RECORDS
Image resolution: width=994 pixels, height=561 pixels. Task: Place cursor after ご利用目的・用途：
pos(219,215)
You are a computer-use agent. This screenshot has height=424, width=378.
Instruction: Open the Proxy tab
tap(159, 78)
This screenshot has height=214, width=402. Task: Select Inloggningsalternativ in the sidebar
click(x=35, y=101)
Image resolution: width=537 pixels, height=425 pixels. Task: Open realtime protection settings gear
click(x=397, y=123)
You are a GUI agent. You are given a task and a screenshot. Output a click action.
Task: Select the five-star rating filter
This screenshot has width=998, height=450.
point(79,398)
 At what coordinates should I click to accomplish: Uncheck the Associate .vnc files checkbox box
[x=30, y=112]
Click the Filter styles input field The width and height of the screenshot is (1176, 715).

==

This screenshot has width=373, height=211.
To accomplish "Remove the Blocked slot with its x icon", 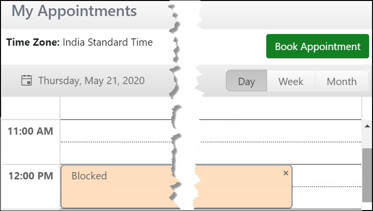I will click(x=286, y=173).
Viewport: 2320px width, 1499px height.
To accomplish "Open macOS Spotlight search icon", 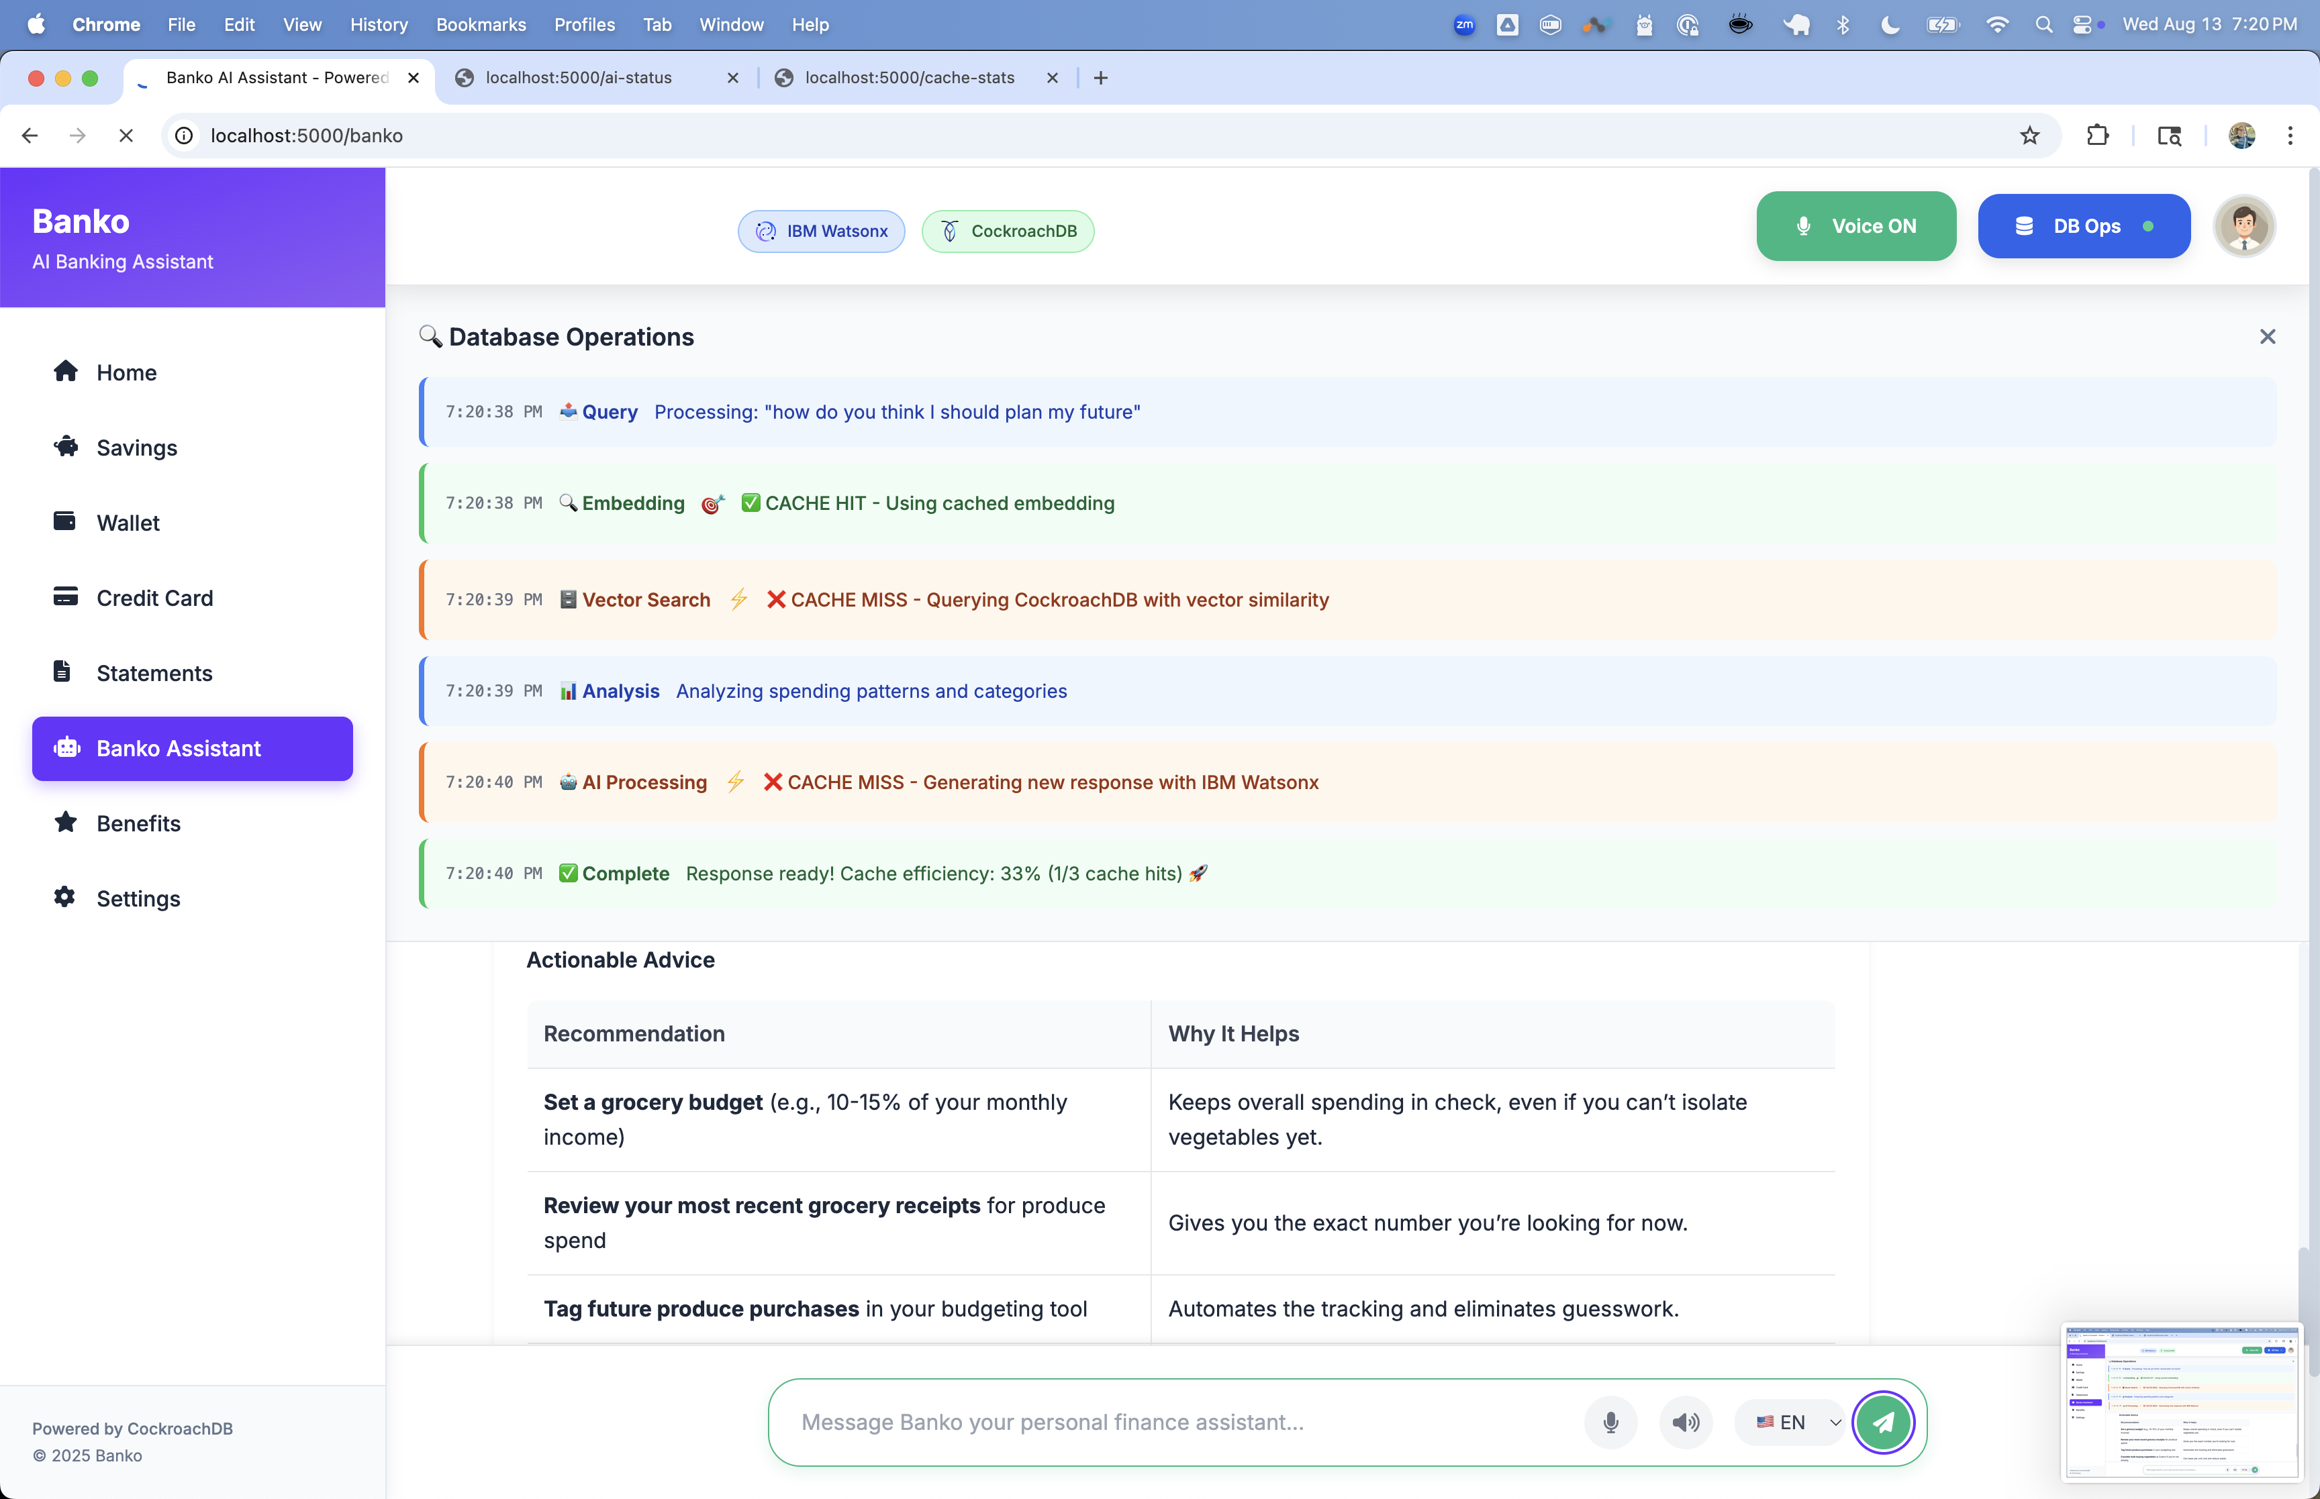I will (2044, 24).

REQUIRED WORK
Pick out each line in the material that contains the word "pixels" and copy it unchanged.

RESPONSE
Image resolution: width=994 pixels, height=561 pixels. Task: Place cursor after ご利用目的・用途：
Image resolution: width=537 pixels, height=425 pixels. Task: Open realtime protection settings gear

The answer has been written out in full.